A public right of way is a way over which the public have a right to pass and re-pass. All known public rights of way are recorded in the definitive map and statement, which is the main legal record held by the local authority.
Public rights of way can be found throughout the Poole-Bournemouth conurbation. All of these paths are split into the following four categories:
- footpath – pedestrians only (including pushchairs, wheelchairs/mobility scooters)
- bridleway – pedestrian (including pushchairs, wheelchairs/mobility scooters), equestrian and cyclist traffic only. Usually not a bound surface
- restricted byway – pedestrian (including pushchairs, wheelchairs/mobility scooters), equestrian, cyclist and horse and carriage traffic only
- byway (open to all traffic) – all of the above and mechanically propelled vehicles
To assert and protect the public’s enjoyment of all their highways and to:
- prevent unlawful encroachment
- prevent any unlawful obstruction
- prevent stopping up paths against the public interest
- keep the definitive map and statement under continuous review
- you must leave land to which you have no legal right of access if asked to do so by the owner or his representative
- a footpath should be wide enough for two walkers to pass in comfort. A bridleway should allow two horses to pass each other comfortably
- cyclists and horse riders must not use footpaths
- cyclists must give way to riders and walkers on bridleways
- when walking or riding in groups, please travel in single file where necessary and do not spread out beyond the width of the path
Lack of use has no effect on the legal existence of a right of way.
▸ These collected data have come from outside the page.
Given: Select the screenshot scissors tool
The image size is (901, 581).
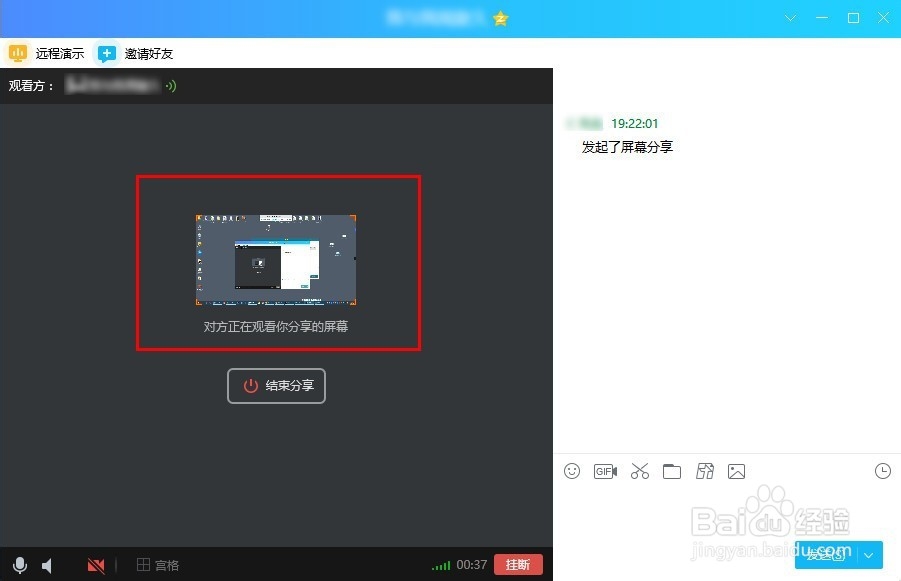Looking at the screenshot, I should coord(639,471).
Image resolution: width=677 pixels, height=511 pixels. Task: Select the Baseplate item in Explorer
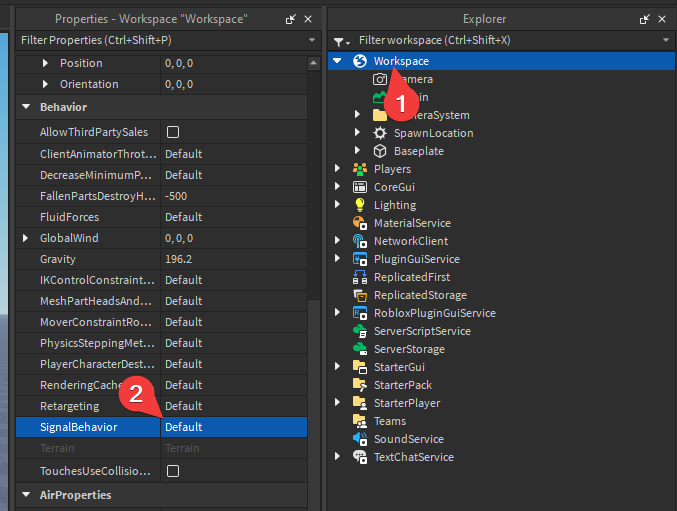pyautogui.click(x=418, y=151)
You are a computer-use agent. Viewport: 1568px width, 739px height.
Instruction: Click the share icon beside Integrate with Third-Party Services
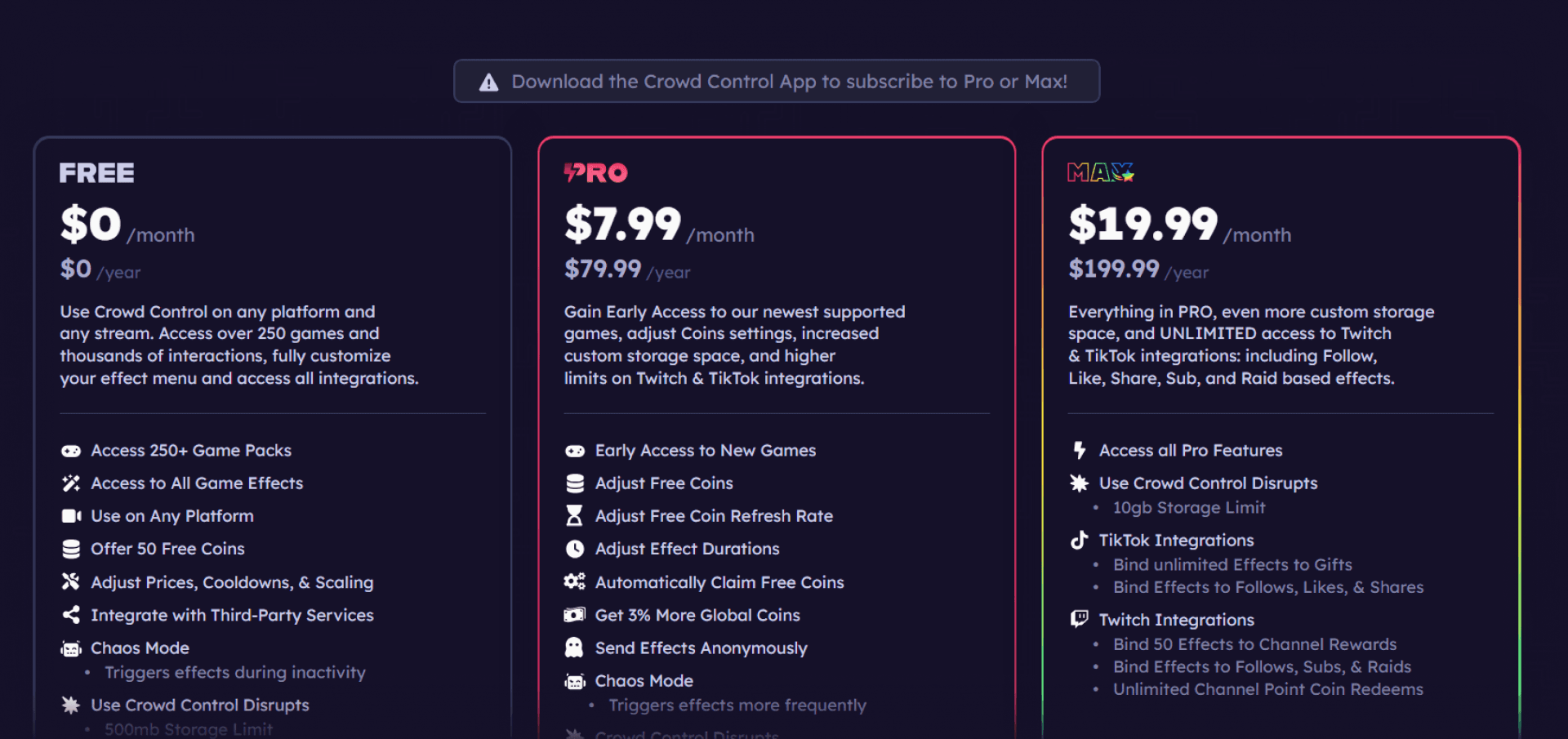coord(71,615)
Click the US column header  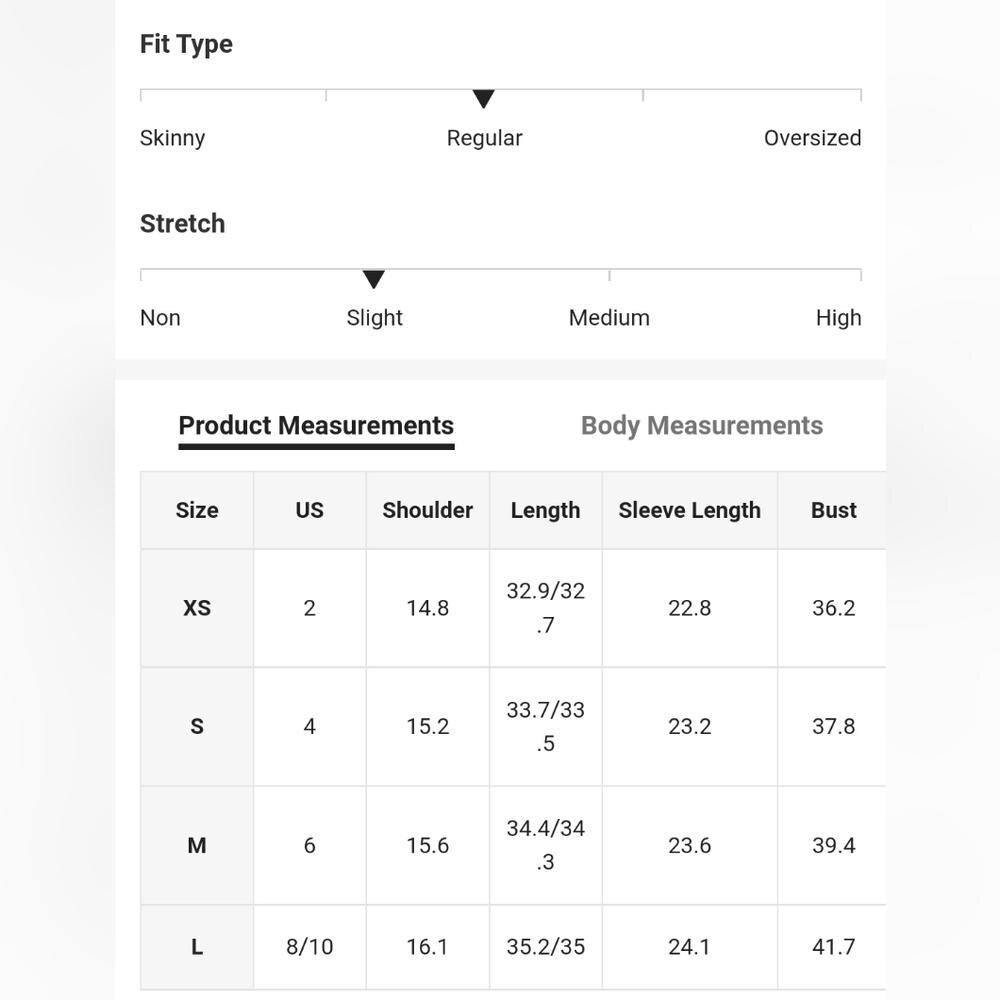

- pass and re-pass on a public right of way
- stop to look at the view, take a photograph, sit down to rest and so on
- take a pram, pushchair, wheelchair, but expect to encounter stiles on footpaths
- take a dog, but always under close control
- may remove an illegal obstacle sufficiently to get past
Users may not:
- roam over land at will, deviating from the line of the right of way unless it is to pass an obstruction
- use a vehicle on a byway if it is not registered, taxed and insured, or to drive recklessly, carelessly or without due consideration of others
- use a right of way for any purpose other than as a right of passage
- cause any unnecessary damage when removing an illegal obstruction
Rights of way improvement plan
The Countryside and Rights of Way Act(CROW) sets a deadline of 2026 to record any historically based Rights of Way on the Definitive Map.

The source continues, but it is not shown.